Discussions of singular ‘they’ are abundant, and sometimes impassioned. Is it an awkward, undignified, new-fangled logical absurdity or a handy, well-established usage that’s maybe a bit on the informal side? I find that its supporters have by far the better of the argument.
But what’s rarer to see is a discussion of the first-person equivalent, the singular ‘we’. I must have come across this usage thousands of times, but I’d never noticed it for what it is until I spotted a couple during my review of the Queen’s Christmas messages last week:
each one of us will have our own special triumphs or tragedies to look back on (1969)

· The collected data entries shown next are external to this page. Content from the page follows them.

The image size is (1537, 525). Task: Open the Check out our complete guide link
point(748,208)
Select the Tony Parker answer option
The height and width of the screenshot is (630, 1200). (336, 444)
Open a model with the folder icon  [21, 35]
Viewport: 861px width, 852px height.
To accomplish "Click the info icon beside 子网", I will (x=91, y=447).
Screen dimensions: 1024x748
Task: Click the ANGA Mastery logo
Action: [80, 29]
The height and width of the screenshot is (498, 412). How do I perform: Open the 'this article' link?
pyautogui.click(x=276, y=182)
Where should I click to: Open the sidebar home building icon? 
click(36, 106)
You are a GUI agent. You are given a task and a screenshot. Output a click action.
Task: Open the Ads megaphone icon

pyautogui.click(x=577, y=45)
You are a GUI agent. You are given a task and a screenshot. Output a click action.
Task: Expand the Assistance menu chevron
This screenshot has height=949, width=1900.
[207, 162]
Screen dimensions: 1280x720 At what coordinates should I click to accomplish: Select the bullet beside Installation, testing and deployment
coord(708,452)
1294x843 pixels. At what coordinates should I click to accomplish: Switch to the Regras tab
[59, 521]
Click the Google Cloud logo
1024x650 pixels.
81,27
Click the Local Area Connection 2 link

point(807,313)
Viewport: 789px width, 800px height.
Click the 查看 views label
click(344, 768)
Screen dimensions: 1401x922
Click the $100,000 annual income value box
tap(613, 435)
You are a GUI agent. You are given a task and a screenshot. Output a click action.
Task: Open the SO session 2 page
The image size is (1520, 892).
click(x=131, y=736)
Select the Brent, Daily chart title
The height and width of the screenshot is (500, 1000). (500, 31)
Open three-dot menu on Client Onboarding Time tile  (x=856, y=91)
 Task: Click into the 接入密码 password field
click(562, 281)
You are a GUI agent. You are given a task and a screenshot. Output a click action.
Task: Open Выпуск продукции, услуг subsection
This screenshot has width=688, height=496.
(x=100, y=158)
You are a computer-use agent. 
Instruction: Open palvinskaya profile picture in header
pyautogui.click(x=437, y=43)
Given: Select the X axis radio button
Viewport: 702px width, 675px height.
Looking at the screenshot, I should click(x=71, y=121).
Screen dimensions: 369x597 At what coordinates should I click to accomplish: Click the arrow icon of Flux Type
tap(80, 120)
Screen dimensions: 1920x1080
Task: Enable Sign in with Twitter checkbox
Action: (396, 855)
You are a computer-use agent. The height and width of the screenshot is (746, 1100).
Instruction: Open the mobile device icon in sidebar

each one of us has a primary and personal responsibility for our own children (1979)
Here, the first part establishes a singular subject, ‘each one of us’, that is later given what is apparently a first-person plural: ‘our’. (Despite the speaker, these aren’t cases of the royal we.)
A traditionally minded pedant would replace both with ‘his’; a more modern pedant might use ‘his or her’:
each one of us will have his own special triumphs or tragedies to look back on
each one of us has a primary and personal responsibility for his or her own children
But the usual problems arise: ‘his’ and its associates (‘he’, ‘him’, ‘himself’) are predominantly associated with maleness, while ‘his or her’ and its associates are pretty stilted.
Singular ‘we’ is the natural solution. So natural, in fact, that complaints about it – or even mentions of it – are rare. So why all the fuss about singular ‘they’?